-- begin Extract provided --

DATA Step, Macro, Functions and more

How would you transfer the data into long form?

Accepted Solution Solved
Reply
Super Contributor
Posts: 1,636
Accepted Solution

How would you transfer the data into long form?

Hi Experts,

If you were asked to transfer the attached file into a long form, how would you do it?

there are 18 subjects in the attached file and each subject has three rows of information. There should be 114 observations and 4 variables(NEWID,AAA,BBB,CCC) in the final long form dataset.

NEWID should be 1-18.

Thanks - Linlin

Attachment

Accepted Solutions
Solution
‎01-30-2013 08:59 PM
Respected Advisor
Posts: 4,920

Re: How would you transfer the data into long form?

Finally got around doing it :

data have;
array x{16}; /* Increase if needed */
infile "&sasforum.\datasets\sheet555.csv" dsd missover;
input type $ (x{*}) (??);
type = substr(type,1,3);
if not missing(type);
if upcase(type) = "AAA" then newid + 1;
run;

proc transpose data=have out=want(drop=_name_ where=(n(AAA,BBB,CCC)>0));
by newid;
var x:;
id type;
run;

PG

PG

View solution in original post


All Replies
Contributor
Posts: 22

Re: How would you transfer the data into long form?

-- end Extract provided --
-- begin Supplied data --

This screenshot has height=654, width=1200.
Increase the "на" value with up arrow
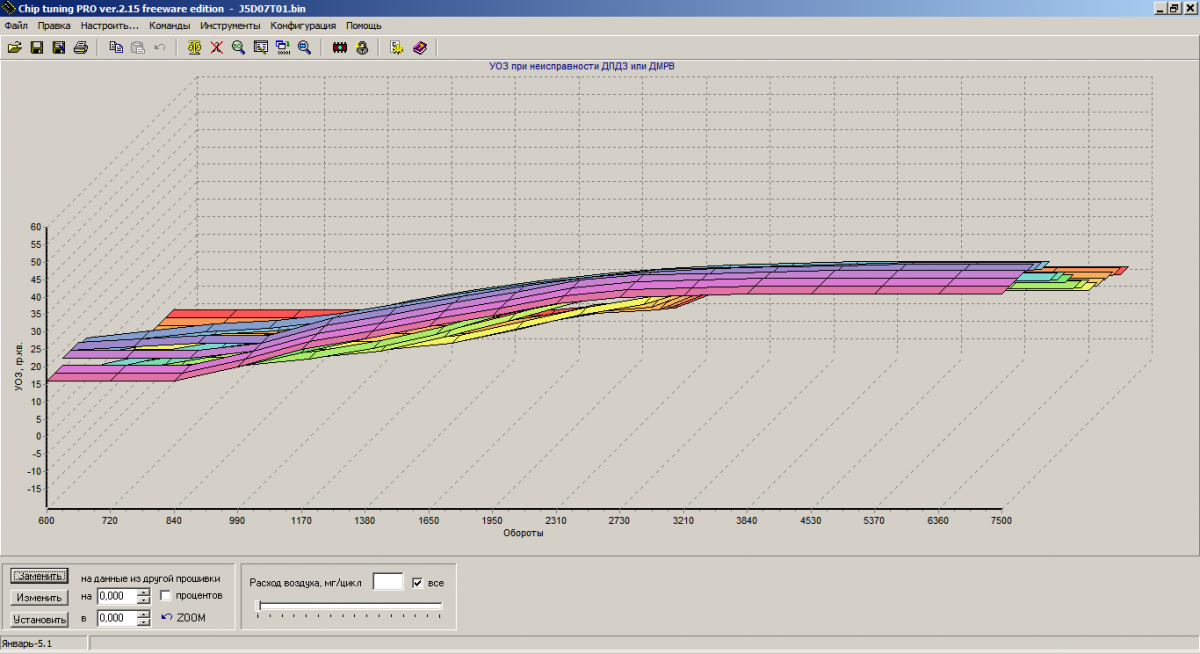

-- end Supplied data --

Set down the whole forum thread above on converting data to long form again, word for word.

DATA Step, Macro, Functions and more

How would you transfer the data into long form?

Accepted Solution Solved
Reply
Super Contributor
Posts: 1,636
Accepted Solution

How would you transfer the data into long form?

Hi Experts,

If you were asked to transfer the attached file into a long form, how would you do it?

there are 18 subjects in the attached file and each subject has three rows of information. There should be 114 observations and 4 variables(NEWID,AAA,BBB,CCC) in the final long form dataset.

NEWID should be 1-18.

Thanks - Linlin

Attachment

Accepted Solutions
Solution
‎01-30-2013 08:59 PM
Respected Advisor
Posts: 4,920

Re: How would you transfer the data into long form?

Finally got around doing it :

data have;
array x{16}; /* Increase if needed */
infile "&sasforum.\datasets\sheet555.csv" dsd missover;
input type $ (x{*}) (??);
type = substr(type,1,3);
if not missing(type);
if upcase(type) = "AAA" then newid + 1;
run;

proc transpose data=have out=want(drop=_name_ where=(n(AAA,BBB,CCC)>0));
by newid;
var x:;
id type;
run;

PG

PG

View solution in original post


All Replies
Contributor
Posts: 22

Re: How would you transfer the data into long form?